Tâche: Poursuivez le récit sur l'homme atteint d'insuffisance cardiaque, en reprenant juste après sa dernière phrase.

Texte retenu:
Il s'avance vers la mairie, ouvre la porte et serrant les mains de toutes les personnes présentes, il sourit et réponds aux questions concernant sa santé qui lui sont posées. Chacun est conscient de la gravité de sa maladie. Il a bouclé tous ses dossiers, les conseils municipaux ont été concluants, le projet de la nouvelle école communale en cours et son petit dernier concernant des immeubles en projet a été voté à l'unanimité. Il avait pu, l'esprit tranquille partir avec sa famille à Capbreton, où il se reposerait et perdrait les derniers kilos et eaux que la circulation extra corporelle exigeait qu'il perde. Il était en insuffisance cardiaque sévère et l'opération urgeait. Il serait l'un des premiers à en bénéficier, mais à Plessis-Robinson (Paris), à la clinique Marie-Lanelongue.

Données fournies:
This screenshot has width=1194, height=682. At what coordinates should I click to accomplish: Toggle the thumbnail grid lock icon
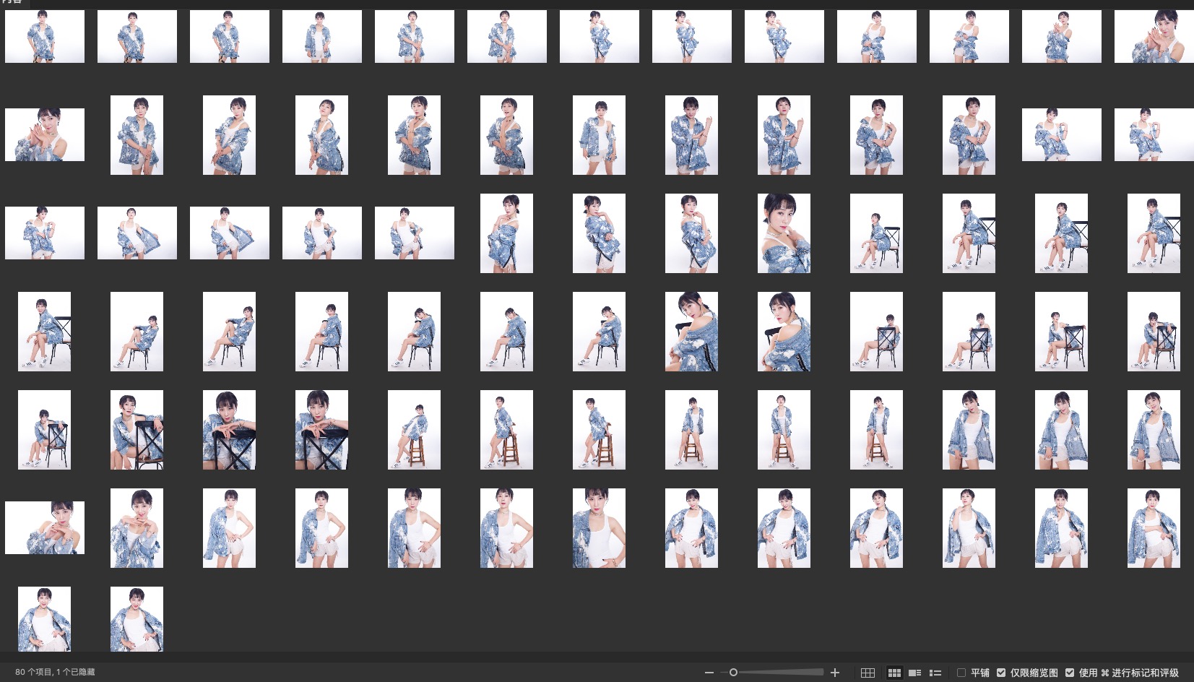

Résultat:
Peu de courrier, il était serein, la ville de Ramonville se passerait bien de lui, le temps de l'opération et de la rééducation cardiaque de 3 mois, prévue à Dreux dans les suites post-opératoires. Il n'était pas sûr de revenir et n'avait pas bien le moral. Pour preuve, les bijoux d’au revoir qu'il avait offert à son épouse et à chacun de ses enfants. Il nous avait dit qu'on aurait un souvenir de lui. "Papa, c'est tous les jours que l'on se souvient de toi...après ce jour d'août 1967, où tu es venu lire ton courrier d’élu”.

Un petit verre d'eau et il allait repartir, lorsque la secrétaire de Mairie lui susurre que le projet immobilier qui lui tient à cœur a été modifié en son absence et que de moins de quatre étages, ils vont devenir bien plus hauts... Gabriel SAJUS, fatigué, reçoit cette information de plein fouet, comme une trahison. "Alors que voté en conseil municipal, approuvé, etc, alors qu'il était absent et ne devait pas revenir avant six mois, son projet immobilier avait été revu et corrigé". Aujourd'hui, on parle de moralisation de la vie politique, mais il y a bien longtemps que des hommes seuls, dans leur village, se battent contre des coups bas politiques. Il va s'employer à faire connaître sa position et faire en sorte que le projet initial voté par la commune soit celui qui sorte de terre.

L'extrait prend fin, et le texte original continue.